:: Requirement ::
The whole listing is to be returned exactly.

:: Records to use ::
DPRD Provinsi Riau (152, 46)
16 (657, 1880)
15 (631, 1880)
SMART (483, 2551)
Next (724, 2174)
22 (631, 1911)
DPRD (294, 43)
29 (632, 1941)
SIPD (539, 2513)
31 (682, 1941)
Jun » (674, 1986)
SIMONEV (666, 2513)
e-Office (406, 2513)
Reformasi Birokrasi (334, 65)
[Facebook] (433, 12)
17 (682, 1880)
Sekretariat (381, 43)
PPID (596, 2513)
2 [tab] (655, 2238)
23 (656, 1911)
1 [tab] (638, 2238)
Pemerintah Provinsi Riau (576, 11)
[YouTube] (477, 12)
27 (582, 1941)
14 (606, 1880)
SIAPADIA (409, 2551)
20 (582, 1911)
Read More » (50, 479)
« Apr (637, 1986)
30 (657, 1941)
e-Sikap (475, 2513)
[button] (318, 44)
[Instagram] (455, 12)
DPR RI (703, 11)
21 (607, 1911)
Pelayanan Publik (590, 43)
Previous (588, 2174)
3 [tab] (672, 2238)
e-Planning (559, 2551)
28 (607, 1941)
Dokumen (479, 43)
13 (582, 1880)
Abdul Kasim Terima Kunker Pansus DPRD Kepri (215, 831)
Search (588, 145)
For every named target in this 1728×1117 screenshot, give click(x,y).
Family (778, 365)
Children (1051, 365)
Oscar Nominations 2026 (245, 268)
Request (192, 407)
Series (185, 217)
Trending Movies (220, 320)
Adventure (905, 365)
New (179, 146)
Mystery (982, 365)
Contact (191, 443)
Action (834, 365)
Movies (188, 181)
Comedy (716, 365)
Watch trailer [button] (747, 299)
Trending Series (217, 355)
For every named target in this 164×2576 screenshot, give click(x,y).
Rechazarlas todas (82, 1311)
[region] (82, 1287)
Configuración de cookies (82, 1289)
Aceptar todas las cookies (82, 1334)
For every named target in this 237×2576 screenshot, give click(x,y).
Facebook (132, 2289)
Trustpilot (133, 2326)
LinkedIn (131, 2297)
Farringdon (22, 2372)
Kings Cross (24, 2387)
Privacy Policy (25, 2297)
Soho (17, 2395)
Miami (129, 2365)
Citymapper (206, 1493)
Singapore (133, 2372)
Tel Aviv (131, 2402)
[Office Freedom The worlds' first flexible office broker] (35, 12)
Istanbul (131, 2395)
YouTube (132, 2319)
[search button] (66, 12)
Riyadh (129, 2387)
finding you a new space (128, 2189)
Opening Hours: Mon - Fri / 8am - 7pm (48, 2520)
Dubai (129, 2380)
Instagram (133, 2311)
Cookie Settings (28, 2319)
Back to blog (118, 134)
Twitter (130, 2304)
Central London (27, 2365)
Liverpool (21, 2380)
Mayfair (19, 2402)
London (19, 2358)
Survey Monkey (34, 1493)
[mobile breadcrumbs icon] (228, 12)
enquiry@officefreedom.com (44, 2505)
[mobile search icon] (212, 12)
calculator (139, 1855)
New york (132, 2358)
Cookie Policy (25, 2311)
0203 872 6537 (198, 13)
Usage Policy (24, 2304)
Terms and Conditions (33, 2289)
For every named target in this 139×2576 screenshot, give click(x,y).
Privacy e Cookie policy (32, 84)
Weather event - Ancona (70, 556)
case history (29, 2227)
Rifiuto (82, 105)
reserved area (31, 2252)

:: Response to this task ::
DPRD Provinsi Riau (152, 46)
16 (657, 1880)
15 (631, 1880)
SMART (483, 2551)
Next (724, 2174)
22 (631, 1911)
DPRD (294, 43)
29 (632, 1941)
SIPD (539, 2513)
31 (682, 1941)
Jun » (674, 1986)
SIMONEV (666, 2513)
e-Office (406, 2513)
Reformasi Birokrasi (334, 65)
[Facebook] (433, 12)
17 (682, 1880)
Sekretariat (381, 43)
PPID (596, 2513)
2 [tab] (655, 2238)
23 (656, 1911)
1 [tab] (638, 2238)
Pemerintah Provinsi Riau (576, 11)
[YouTube] (477, 12)
27 (582, 1941)
14 (606, 1880)
SIAPADIA (409, 2551)
20 (582, 1911)
Read More » (50, 479)
« Apr (637, 1986)
30 (657, 1941)
e-Sikap (475, 2513)
[button] (318, 44)
[Instagram] (455, 12)
DPR RI (703, 11)
21 (607, 1911)
Pelayanan Publik (590, 43)
Previous (588, 2174)
3 [tab] (672, 2238)
e-Planning (559, 2551)
28 (607, 1941)
Dokumen (479, 43)
13 (582, 1880)
Abdul Kasim Terima Kunker Pansus DPRD Kepri (215, 831)
Search (588, 145)
For every named target in this 1728×1117 screenshot, give click(x,y).
Family (778, 365)
Children (1051, 365)
Oscar Nominations 2026 (245, 268)
Request (192, 407)
Series (185, 217)
Trending Movies (220, 320)
Adventure (905, 365)
New (179, 146)
Mystery (982, 365)
Contact (191, 443)
Action (834, 365)
Movies (188, 181)
Comedy (716, 365)
Watch trailer [button] (747, 299)
Trending Series (217, 355)
For every named target in this 164×2576 screenshot, give click(x,y).
Rechazarlas todas (82, 1311)
[region] (82, 1287)
Configuración de cookies (82, 1289)
Aceptar todas las cookies (82, 1334)
For every named target in this 237×2576 screenshot, give click(x,y).
Facebook (132, 2289)
Trustpilot (133, 2326)
LinkedIn (131, 2297)
Farringdon (22, 2372)
Kings Cross (24, 2387)
Privacy Policy (25, 2297)
Soho (17, 2395)
Miami (129, 2365)
Citymapper (206, 1493)
Singapore (133, 2372)
Tel Aviv (131, 2402)
[Office Freedom The worlds' first flexible office broker] (35, 12)
Istanbul (131, 2395)
YouTube (132, 2319)
[search button] (66, 12)
Riyadh (129, 2387)
finding you a new space (128, 2189)
Opening Hours: Mon - Fri / 8am - 7pm (48, 2520)
Dubai (129, 2380)
Instagram (133, 2311)
Cookie Settings (28, 2319)
Back to blog (118, 134)
Twitter (130, 2304)
Central London (27, 2365)
Liverpool (21, 2380)
Mayfair (19, 2402)
London (19, 2358)
Survey Monkey (34, 1493)
[mobile breadcrumbs icon] (228, 12)
enquiry@officefreedom.com (44, 2505)
[mobile search icon] (212, 12)
calculator (139, 1855)
New york (132, 2358)
Cookie Policy (25, 2311)
0203 872 6537 (198, 13)
Usage Policy (24, 2304)
Terms and Conditions (33, 2289)
For every named target in this 139×2576 screenshot, give click(x,y).
Privacy e Cookie policy (32, 84)
Weather event - Ancona (70, 556)
case history (29, 2227)
Rifiuto (82, 105)
reserved area (31, 2252)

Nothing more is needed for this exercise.